Scenario 2 (After a Minimum Wage Increase to $15): 
The state raises the minimum wage to $15. Maria now faces a 25% increase in her hourly labor costs. She has several options, each reflecting different economic theories: 
1. Raise Prices: She increases the price of a burger from $5 to $5.50. This may reduce the number of burgers sold if customers are sensitive to price. 
2. Reduce Staff/Hours: She cuts her staff to 8 workers. The 2 laid-off workers are now unemployed. The hourly wage cost is now also $120 (8 x $15), but with less work being done. 
3. Invest in Automation: She installs two self-order kiosks for $8,000. This allows her to reduce staff by 2 permanently. The upfront cost is high, but it saves money long-term. 
4. Absorb the Cost: If Maria's business is very profitable, she might simply accept lower profits for a while, hoping that her more motivated and stable staff will improve service and attract more customers.

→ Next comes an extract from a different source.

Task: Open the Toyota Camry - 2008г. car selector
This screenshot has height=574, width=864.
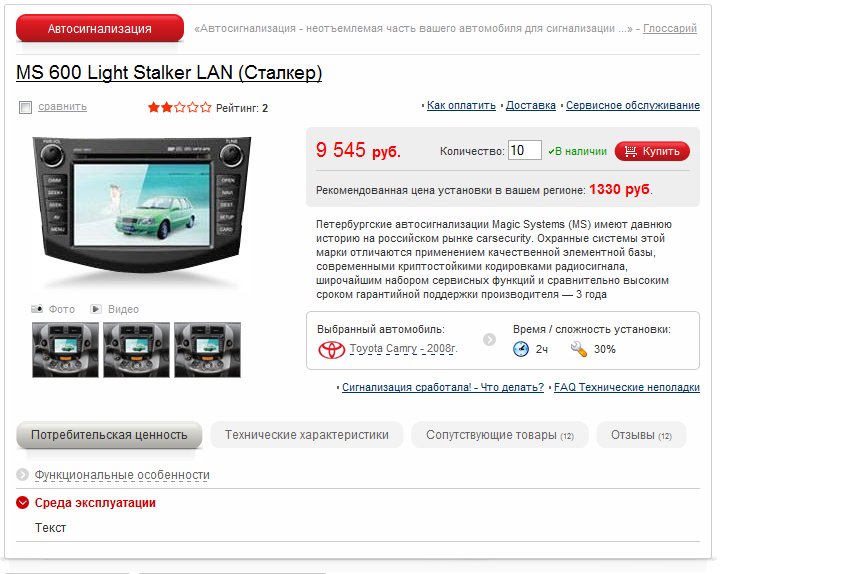Action: (x=403, y=349)
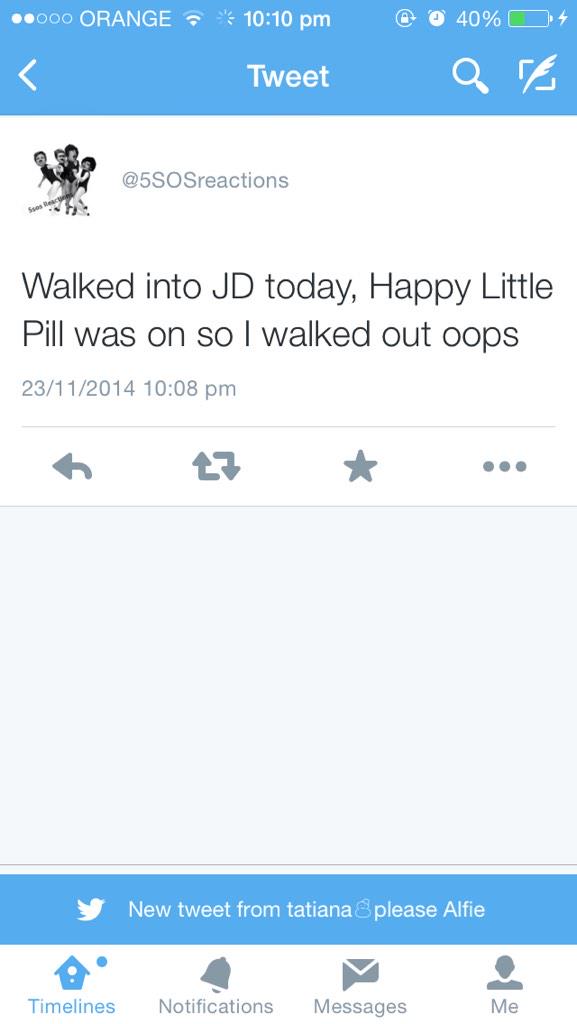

In reality, Maria will likely use a combination of these strategies. This example shows that the outcome isn't just "job loss" or "no job loss." It's a mix of effects on employment, prices, technology, and business investment.

Important Questions

Q: If the minimum wage is so low that a full-time worker is still in poverty, what's the point? 
A: This is a major criticism of the current federal minimum wage in the U.S. A full-time worker earning $7.25/hour earns about $15,080 per year, which is below the federal poverty line for a single-person household. The point of having it is to establish an absolute legal minimum, but many argue it needs to be a "living wage"[3]—a wage high enough to meet basic needs. This debate drives movements to raise it to $15 or more.
Q: Do all jobs have to pay at least the minimum wage? 
A: No, there are important exceptions written into the law. For example, "tipped workers" like waiters and waitresses can be paid a lower "cash wage" (as low as $2.13 per hour federally) as long as their tips bring their total earnings up to at least the standard minimum wage. If tips don't cover the difference, the employer must pay it. Other exceptions can include some student workers, workers with disabilities, and young workers under 20 in their first 90 days of employment.
Q: Does a higher minimum wage always cause inflation (rising prices)? 
A: It can contribute to inflation, but it's not a simple one-to-one relationship. If many businesses raise prices to cover higher wage costs across the economy, overall price levels can rise. However, this effect is usually considered small for moderate increases. Other factors, like the cost of raw materials and energy, have a much larger impact on inflation.
Conclusion 
The minimum wage is a powerful policy tool with clear goals—protecting workers and ensuring a baseline for earnings—but complex economic consequences. The basic supply and demand model provides a crucial framework for understanding the risk of unemployment, yet real-world studies often show that modest, well-planned increases have minimal negative effects on jobs while significantly helping low-income families. The key takeaway is that the impact depends on how much it is raised, where it is raised, and the overall health of the economy. As students of economics, observing the ongoing experiments in different states and cities provides valuable insights into how societies balance the goals of fairness, opportunity, and economic growth.

Footnote

[1] Indexation/CPI: Consumer Price Index (CPI). A measure of the average change over time in the prices paid by urban consumers for a market basket of consumer goods and services. Many states index their minimum wage to the CPI, meaning it automatically increases each year with inflation to maintain its purchasing power.

[2] SNAP: Supplemental Nutrition Assistance Program. A U.S. federal program that provides food-purchasing assistance for low- and no-income people.

[3] Living Wage: An hourly wage that is high enough for a person to meet their basic needs (food, housing, healthcare, transportation) without needing government assistance or secondary employment. It is often calculated locally and is usually higher than the minimum wage.